(Records drawn from a dataset)

◆ ◆ ◆

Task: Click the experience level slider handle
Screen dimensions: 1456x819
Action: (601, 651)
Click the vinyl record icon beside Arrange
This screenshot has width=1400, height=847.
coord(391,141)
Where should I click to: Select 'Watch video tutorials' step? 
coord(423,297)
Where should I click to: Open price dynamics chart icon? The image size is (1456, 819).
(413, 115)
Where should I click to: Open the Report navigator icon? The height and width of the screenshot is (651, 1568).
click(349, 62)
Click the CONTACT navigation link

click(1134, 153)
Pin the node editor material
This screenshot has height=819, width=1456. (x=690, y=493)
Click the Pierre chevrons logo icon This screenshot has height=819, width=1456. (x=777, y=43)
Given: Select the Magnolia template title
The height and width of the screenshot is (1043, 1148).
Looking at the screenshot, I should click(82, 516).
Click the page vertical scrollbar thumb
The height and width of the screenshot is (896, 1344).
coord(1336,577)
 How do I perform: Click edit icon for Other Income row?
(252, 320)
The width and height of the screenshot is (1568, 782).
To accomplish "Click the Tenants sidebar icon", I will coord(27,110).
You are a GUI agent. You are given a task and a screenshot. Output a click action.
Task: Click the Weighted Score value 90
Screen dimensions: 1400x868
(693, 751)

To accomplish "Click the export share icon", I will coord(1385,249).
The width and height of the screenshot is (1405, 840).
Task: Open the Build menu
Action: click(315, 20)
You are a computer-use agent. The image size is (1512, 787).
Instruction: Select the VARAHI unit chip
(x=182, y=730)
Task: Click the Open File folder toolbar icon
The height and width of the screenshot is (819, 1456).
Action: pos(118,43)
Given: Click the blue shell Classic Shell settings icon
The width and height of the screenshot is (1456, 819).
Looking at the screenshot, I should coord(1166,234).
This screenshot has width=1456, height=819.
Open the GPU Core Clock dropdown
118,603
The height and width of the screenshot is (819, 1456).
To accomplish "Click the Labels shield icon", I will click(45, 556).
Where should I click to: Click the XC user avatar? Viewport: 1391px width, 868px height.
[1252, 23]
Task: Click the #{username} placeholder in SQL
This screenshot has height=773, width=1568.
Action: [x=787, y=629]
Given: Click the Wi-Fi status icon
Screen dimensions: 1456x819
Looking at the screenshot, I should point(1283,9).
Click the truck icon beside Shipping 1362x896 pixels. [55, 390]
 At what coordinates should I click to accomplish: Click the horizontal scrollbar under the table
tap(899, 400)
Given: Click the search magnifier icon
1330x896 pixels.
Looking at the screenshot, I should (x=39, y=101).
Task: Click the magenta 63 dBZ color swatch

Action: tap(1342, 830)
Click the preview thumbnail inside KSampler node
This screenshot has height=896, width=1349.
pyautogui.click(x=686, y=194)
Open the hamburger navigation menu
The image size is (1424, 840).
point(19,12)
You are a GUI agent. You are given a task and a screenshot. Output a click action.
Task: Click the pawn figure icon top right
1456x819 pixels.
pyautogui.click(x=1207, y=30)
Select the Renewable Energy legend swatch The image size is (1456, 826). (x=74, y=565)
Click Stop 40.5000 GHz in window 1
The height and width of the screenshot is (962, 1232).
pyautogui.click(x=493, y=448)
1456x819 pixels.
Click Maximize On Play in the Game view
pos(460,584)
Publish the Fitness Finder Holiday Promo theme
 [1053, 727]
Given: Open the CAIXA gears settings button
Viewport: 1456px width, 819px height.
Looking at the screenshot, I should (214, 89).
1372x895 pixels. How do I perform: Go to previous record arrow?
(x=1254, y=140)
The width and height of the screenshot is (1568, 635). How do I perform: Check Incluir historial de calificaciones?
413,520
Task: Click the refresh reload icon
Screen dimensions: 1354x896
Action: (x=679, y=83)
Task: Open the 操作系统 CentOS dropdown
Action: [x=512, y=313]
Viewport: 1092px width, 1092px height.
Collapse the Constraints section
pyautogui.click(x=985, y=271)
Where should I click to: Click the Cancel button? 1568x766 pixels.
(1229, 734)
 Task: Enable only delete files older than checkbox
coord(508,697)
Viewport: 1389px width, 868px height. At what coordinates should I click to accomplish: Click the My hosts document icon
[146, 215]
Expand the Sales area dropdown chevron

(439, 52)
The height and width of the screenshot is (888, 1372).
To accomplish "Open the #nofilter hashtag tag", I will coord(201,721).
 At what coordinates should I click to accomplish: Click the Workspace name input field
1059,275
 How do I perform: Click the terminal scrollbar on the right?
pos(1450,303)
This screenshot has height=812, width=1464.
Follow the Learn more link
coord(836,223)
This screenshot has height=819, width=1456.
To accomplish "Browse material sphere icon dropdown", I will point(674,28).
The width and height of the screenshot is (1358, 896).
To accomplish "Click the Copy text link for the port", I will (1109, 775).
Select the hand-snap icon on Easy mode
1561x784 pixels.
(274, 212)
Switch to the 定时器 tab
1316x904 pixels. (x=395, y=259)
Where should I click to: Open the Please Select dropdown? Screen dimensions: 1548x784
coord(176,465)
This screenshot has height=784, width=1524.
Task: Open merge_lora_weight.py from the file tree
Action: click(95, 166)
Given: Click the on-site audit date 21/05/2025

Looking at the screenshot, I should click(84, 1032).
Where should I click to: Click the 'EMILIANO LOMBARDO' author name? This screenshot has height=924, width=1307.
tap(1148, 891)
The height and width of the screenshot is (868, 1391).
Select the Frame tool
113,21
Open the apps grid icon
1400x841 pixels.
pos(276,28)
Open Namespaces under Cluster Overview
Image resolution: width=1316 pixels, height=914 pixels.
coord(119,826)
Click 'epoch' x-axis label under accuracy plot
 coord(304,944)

◆ ◆ ◆

### [Aim of the task]
Type the data again exactly. Leave nothing out.

### [Your solution]
Task: Click the experience level slider handle
Screen dimensions: 1456x819
Action: (601, 651)
Click the vinyl record icon beside Arrange
This screenshot has width=1400, height=847.
coord(391,141)
Where should I click to: Select 'Watch video tutorials' step? 
coord(423,297)
Where should I click to: Open price dynamics chart icon? The image size is (1456, 819).
(413, 115)
Where should I click to: Open the Report navigator icon? The height and width of the screenshot is (651, 1568).
click(349, 62)
Click the CONTACT navigation link

click(1134, 153)
Pin the node editor material
This screenshot has height=819, width=1456. (x=690, y=493)
Click the Pierre chevrons logo icon This screenshot has height=819, width=1456. (x=777, y=43)
Given: Select the Magnolia template title
The height and width of the screenshot is (1043, 1148).
Looking at the screenshot, I should click(82, 516).
Click the page vertical scrollbar thumb
The height and width of the screenshot is (896, 1344).
coord(1336,577)
 How do I perform: Click edit icon for Other Income row?
(252, 320)
The width and height of the screenshot is (1568, 782).
To accomplish "Click the Tenants sidebar icon", I will coord(27,110).
You are a GUI agent. You are given a task and a screenshot. Output a click action.
Task: Click the Weighted Score value 90
Screen dimensions: 1400x868
(693, 751)

To accomplish "Click the export share icon", I will coord(1385,249).
The width and height of the screenshot is (1405, 840).
Task: Open the Build menu
Action: click(315, 20)
You are a computer-use agent. The image size is (1512, 787).
Instruction: Select the VARAHI unit chip
(x=182, y=730)
Task: Click the Open File folder toolbar icon
The height and width of the screenshot is (819, 1456).
Action: pos(118,43)
Given: Click the blue shell Classic Shell settings icon
The width and height of the screenshot is (1456, 819).
Looking at the screenshot, I should coord(1166,234).
This screenshot has width=1456, height=819.
Open the GPU Core Clock dropdown
118,603
The height and width of the screenshot is (819, 1456).
To accomplish "Click the Labels shield icon", I will click(45, 556).
Where should I click to: Click the XC user avatar? Viewport: 1391px width, 868px height.
[1252, 23]
Task: Click the #{username} placeholder in SQL
This screenshot has height=773, width=1568.
Action: [x=787, y=629]
Given: Click the Wi-Fi status icon
Screen dimensions: 1456x819
Looking at the screenshot, I should point(1283,9).
Click the truck icon beside Shipping 1362x896 pixels. [55, 390]
 At what coordinates should I click to accomplish: Click the horizontal scrollbar under the table
tap(899, 400)
Given: Click the search magnifier icon
1330x896 pixels.
Looking at the screenshot, I should (x=39, y=101).
Task: Click the magenta 63 dBZ color swatch

Action: tap(1342, 830)
Click the preview thumbnail inside KSampler node
This screenshot has height=896, width=1349.
pyautogui.click(x=686, y=194)
Open the hamburger navigation menu
The image size is (1424, 840).
point(19,12)
You are a GUI agent. You are given a task and a screenshot. Output a click action.
Task: Click the pawn figure icon top right
1456x819 pixels.
pyautogui.click(x=1207, y=30)
Select the Renewable Energy legend swatch The image size is (1456, 826). (x=74, y=565)
Click Stop 40.5000 GHz in window 1
The height and width of the screenshot is (962, 1232).
pyautogui.click(x=493, y=448)
1456x819 pixels.
Click Maximize On Play in the Game view
pos(460,584)
Publish the Fitness Finder Holiday Promo theme
 [1053, 727]
Given: Open the CAIXA gears settings button
Viewport: 1456px width, 819px height.
Looking at the screenshot, I should (214, 89).
1372x895 pixels. How do I perform: Go to previous record arrow?
(x=1254, y=140)
The width and height of the screenshot is (1568, 635). How do I perform: Check Incluir historial de calificaciones?
413,520
Task: Click the refresh reload icon
Screen dimensions: 1354x896
Action: (x=679, y=83)
Task: Open the 操作系统 CentOS dropdown
Action: [x=512, y=313]
Viewport: 1092px width, 1092px height.
Collapse the Constraints section
pyautogui.click(x=985, y=271)
Where should I click to: Click the Cancel button? 1568x766 pixels.
(1229, 734)
 Task: Enable only delete files older than checkbox
coord(508,697)
Viewport: 1389px width, 868px height. At what coordinates should I click to accomplish: Click the My hosts document icon
[146, 215]
Expand the Sales area dropdown chevron

(439, 52)
The height and width of the screenshot is (888, 1372).
To accomplish "Open the #nofilter hashtag tag", I will coord(201,721).
 At what coordinates should I click to accomplish: Click the Workspace name input field
1059,275
 How do I perform: Click the terminal scrollbar on the right?
pos(1450,303)
This screenshot has height=812, width=1464.
Follow the Learn more link
coord(836,223)
This screenshot has height=819, width=1456.
To accomplish "Browse material sphere icon dropdown", I will point(674,28).
The width and height of the screenshot is (1358, 896).
To accomplish "Click the Copy text link for the port", I will (1109, 775).
Select the hand-snap icon on Easy mode
1561x784 pixels.
(274, 212)
Switch to the 定时器 tab
1316x904 pixels. (x=395, y=259)
Where should I click to: Open the Please Select dropdown? Screen dimensions: 1548x784
coord(176,465)
This screenshot has height=784, width=1524.
Task: Open merge_lora_weight.py from the file tree
Action: click(95, 166)
Given: Click the on-site audit date 21/05/2025

Looking at the screenshot, I should click(84, 1032).
Where should I click to: Click the 'EMILIANO LOMBARDO' author name? This screenshot has height=924, width=1307.
tap(1148, 891)
The height and width of the screenshot is (868, 1391).
Select the Frame tool
113,21
Open the apps grid icon
1400x841 pixels.
pos(276,28)
Open Namespaces under Cluster Overview
Image resolution: width=1316 pixels, height=914 pixels.
coord(119,826)
Click 'epoch' x-axis label under accuracy plot
 coord(304,944)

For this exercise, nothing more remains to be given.